What you need to do >> Which lines of the entries contain the string "thumbnail"? Copy each of them.

Pixel coordinate grounding data:
┏━━
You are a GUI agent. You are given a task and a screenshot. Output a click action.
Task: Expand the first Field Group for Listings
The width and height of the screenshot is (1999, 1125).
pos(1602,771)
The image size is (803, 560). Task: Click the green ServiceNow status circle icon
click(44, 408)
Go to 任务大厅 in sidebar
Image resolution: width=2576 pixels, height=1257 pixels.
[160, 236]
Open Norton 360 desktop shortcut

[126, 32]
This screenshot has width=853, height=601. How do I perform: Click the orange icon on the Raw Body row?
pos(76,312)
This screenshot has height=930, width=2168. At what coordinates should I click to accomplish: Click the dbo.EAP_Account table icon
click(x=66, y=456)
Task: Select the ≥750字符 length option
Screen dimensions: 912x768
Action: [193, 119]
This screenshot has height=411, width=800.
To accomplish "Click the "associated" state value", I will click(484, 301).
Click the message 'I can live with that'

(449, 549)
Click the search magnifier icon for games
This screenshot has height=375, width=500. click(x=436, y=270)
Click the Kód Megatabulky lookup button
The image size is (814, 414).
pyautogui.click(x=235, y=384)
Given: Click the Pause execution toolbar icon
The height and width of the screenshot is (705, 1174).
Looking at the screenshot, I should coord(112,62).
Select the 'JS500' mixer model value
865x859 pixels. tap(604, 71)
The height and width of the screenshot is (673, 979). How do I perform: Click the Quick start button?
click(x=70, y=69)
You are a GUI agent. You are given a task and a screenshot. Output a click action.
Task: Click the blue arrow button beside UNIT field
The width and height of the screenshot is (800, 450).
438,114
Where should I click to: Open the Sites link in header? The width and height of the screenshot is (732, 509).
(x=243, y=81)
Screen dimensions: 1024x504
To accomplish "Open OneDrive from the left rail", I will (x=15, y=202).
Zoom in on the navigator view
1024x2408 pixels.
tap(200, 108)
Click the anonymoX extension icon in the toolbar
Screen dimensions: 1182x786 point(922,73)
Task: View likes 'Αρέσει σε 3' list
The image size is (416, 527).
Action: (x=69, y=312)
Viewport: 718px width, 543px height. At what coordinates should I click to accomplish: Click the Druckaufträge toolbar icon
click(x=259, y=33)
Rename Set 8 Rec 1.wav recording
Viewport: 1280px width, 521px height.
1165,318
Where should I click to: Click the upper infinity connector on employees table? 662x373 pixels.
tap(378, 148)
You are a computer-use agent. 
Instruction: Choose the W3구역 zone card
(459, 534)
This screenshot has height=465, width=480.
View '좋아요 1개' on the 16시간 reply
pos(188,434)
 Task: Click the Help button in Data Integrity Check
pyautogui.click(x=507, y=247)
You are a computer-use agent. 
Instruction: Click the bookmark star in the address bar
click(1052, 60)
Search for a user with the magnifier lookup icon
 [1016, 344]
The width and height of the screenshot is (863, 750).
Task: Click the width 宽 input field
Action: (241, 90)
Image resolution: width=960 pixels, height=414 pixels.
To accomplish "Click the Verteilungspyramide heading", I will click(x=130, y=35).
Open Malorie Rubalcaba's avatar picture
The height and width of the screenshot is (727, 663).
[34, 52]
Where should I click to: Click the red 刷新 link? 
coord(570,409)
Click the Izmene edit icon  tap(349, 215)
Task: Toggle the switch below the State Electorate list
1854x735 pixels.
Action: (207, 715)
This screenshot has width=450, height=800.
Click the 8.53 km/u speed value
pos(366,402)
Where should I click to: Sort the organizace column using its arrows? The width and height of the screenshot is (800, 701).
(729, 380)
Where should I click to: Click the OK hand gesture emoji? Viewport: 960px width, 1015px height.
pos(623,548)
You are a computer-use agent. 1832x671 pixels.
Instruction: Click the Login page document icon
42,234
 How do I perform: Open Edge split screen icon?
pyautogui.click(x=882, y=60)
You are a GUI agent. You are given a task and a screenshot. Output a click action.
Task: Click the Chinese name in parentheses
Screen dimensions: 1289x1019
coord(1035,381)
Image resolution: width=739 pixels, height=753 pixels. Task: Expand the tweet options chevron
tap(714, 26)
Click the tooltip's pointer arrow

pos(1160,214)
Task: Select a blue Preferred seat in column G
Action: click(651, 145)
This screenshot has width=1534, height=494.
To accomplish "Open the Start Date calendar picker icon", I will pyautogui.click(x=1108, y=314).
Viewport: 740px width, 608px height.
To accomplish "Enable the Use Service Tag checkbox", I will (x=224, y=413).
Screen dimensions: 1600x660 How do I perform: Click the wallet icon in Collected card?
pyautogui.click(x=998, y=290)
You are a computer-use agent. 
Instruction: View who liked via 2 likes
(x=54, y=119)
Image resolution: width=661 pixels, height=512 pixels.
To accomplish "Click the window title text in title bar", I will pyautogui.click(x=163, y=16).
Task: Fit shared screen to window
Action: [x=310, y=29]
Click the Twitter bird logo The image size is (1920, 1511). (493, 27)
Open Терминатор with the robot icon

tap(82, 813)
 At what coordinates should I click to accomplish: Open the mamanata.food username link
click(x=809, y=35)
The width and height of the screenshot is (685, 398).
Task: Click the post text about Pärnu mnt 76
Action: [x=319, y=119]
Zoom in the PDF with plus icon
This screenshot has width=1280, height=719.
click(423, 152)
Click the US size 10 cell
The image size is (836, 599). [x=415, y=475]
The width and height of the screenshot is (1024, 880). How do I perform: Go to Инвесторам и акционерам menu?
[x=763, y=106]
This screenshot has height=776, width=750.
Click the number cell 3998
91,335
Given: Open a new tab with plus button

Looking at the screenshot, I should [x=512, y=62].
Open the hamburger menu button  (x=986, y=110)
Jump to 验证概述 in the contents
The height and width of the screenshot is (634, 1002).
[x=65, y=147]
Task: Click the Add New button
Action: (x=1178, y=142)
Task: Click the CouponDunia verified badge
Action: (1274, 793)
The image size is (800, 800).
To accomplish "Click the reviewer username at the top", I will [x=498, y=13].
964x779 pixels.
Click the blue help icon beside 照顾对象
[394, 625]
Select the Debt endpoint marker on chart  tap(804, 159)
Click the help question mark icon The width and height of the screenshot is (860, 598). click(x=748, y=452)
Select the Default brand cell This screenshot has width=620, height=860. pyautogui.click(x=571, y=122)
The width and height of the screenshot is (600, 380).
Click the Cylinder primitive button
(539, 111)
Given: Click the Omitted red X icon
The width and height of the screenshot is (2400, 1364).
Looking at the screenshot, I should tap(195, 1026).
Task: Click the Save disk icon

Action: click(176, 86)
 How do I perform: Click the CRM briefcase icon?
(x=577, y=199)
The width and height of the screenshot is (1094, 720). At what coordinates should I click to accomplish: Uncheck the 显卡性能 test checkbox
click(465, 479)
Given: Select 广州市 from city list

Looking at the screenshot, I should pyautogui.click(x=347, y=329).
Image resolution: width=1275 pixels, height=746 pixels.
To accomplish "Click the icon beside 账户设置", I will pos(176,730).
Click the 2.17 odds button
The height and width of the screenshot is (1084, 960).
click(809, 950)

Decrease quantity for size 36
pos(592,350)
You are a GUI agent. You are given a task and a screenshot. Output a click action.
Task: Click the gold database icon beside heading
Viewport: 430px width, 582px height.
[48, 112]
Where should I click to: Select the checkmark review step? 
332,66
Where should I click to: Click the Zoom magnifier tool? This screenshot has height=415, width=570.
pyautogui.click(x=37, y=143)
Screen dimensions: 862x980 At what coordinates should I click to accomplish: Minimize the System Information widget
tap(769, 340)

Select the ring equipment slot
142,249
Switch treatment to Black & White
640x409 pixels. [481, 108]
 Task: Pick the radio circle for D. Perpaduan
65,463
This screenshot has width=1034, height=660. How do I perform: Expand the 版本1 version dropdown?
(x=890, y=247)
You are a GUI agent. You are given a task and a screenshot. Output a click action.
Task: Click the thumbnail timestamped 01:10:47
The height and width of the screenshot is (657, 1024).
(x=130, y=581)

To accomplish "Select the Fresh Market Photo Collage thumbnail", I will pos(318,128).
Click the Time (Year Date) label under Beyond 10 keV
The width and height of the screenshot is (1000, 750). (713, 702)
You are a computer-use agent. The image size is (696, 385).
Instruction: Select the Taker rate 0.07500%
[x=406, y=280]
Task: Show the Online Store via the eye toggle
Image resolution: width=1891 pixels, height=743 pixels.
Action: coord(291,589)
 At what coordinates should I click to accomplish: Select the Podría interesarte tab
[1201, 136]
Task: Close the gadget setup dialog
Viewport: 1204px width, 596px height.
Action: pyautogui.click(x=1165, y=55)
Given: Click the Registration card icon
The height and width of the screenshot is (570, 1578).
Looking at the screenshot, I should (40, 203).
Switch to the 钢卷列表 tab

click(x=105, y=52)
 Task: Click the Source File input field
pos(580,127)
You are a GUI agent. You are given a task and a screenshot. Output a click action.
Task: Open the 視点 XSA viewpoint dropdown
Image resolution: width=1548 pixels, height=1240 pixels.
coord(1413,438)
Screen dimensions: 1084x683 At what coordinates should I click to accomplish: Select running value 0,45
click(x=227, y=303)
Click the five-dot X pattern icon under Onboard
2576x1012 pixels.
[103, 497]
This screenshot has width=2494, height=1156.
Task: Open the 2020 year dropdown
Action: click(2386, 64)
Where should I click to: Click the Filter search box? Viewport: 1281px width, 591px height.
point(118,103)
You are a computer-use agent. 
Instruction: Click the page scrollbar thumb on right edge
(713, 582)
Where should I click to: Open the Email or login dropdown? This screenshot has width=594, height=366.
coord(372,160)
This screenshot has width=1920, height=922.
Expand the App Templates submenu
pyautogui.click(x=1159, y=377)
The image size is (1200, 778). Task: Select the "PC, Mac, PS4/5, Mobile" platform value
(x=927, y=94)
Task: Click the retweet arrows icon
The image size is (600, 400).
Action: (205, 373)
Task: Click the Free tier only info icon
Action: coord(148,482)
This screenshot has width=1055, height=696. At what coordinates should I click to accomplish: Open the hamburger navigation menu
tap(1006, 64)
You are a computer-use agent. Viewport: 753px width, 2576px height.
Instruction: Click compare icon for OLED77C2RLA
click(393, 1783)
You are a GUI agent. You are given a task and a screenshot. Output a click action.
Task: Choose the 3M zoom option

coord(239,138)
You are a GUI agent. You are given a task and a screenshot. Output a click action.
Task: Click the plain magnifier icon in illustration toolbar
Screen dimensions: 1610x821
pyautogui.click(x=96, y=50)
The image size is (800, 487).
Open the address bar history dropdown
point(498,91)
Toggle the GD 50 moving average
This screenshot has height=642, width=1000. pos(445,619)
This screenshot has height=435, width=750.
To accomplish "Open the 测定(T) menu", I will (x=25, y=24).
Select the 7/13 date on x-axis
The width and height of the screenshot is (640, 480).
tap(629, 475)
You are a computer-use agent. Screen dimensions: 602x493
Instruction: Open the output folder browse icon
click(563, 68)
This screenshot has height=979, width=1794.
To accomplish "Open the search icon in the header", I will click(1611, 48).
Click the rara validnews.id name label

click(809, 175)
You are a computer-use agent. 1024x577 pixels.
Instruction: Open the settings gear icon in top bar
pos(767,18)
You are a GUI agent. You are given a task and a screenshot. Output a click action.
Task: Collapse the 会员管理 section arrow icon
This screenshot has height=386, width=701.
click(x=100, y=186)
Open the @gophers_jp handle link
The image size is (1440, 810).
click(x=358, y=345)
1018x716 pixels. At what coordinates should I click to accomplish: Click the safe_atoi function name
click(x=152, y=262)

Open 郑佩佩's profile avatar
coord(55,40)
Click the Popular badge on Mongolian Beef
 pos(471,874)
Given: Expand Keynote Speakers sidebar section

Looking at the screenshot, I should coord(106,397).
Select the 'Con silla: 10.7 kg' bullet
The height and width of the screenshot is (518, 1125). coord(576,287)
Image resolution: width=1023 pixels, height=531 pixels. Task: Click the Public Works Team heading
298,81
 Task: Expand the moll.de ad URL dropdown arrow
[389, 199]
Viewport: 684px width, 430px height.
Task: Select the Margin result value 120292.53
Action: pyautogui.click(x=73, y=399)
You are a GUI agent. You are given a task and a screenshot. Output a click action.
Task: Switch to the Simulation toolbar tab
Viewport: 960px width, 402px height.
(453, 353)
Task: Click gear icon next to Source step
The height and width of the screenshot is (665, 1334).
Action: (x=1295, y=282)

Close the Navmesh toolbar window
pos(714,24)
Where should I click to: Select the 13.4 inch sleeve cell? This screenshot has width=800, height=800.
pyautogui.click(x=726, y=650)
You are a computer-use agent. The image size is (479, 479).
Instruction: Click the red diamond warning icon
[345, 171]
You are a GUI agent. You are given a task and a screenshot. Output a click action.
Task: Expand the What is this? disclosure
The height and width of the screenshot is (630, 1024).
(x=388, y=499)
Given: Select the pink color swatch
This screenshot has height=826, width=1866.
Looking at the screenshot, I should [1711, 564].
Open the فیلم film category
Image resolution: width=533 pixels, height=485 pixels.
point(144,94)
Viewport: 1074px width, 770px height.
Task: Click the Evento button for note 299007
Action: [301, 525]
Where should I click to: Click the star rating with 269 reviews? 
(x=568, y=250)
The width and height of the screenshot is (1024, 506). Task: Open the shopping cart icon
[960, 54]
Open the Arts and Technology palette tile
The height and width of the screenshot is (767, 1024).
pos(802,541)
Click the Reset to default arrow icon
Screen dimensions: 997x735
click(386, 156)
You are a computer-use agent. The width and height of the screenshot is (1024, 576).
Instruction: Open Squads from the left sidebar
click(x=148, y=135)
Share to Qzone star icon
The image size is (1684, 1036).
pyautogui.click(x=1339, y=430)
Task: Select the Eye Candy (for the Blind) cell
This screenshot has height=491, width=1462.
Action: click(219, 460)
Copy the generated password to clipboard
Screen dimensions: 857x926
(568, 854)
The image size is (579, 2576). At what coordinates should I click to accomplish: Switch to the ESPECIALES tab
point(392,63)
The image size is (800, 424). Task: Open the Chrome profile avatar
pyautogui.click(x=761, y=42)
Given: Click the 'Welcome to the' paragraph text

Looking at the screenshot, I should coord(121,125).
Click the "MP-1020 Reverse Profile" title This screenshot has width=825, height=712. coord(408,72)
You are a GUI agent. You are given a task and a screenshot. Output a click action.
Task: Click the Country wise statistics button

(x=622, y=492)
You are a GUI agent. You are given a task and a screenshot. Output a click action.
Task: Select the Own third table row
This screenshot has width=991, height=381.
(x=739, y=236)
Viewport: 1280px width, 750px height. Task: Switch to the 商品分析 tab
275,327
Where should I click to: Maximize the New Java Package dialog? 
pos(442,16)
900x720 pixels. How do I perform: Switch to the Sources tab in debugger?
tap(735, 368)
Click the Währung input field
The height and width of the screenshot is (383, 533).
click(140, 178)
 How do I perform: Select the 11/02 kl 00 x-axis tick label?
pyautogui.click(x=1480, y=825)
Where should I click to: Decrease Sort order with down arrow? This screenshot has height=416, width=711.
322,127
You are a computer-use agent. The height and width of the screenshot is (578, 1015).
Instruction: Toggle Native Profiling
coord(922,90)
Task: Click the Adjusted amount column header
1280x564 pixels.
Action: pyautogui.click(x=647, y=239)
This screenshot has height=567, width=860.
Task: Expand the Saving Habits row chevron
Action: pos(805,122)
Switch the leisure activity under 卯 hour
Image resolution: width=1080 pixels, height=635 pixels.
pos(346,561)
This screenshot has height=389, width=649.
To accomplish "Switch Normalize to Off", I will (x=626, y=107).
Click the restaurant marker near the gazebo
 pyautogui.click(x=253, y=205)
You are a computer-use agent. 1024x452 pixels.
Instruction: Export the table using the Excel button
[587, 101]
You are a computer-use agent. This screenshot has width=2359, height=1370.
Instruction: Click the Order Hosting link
┗━━
Solved problem >>
Task: Click the thumbnail timestamped 01:10:47
To accomplish "Select the Fresh Market Photo Collage thumbnail", I will pos(318,128).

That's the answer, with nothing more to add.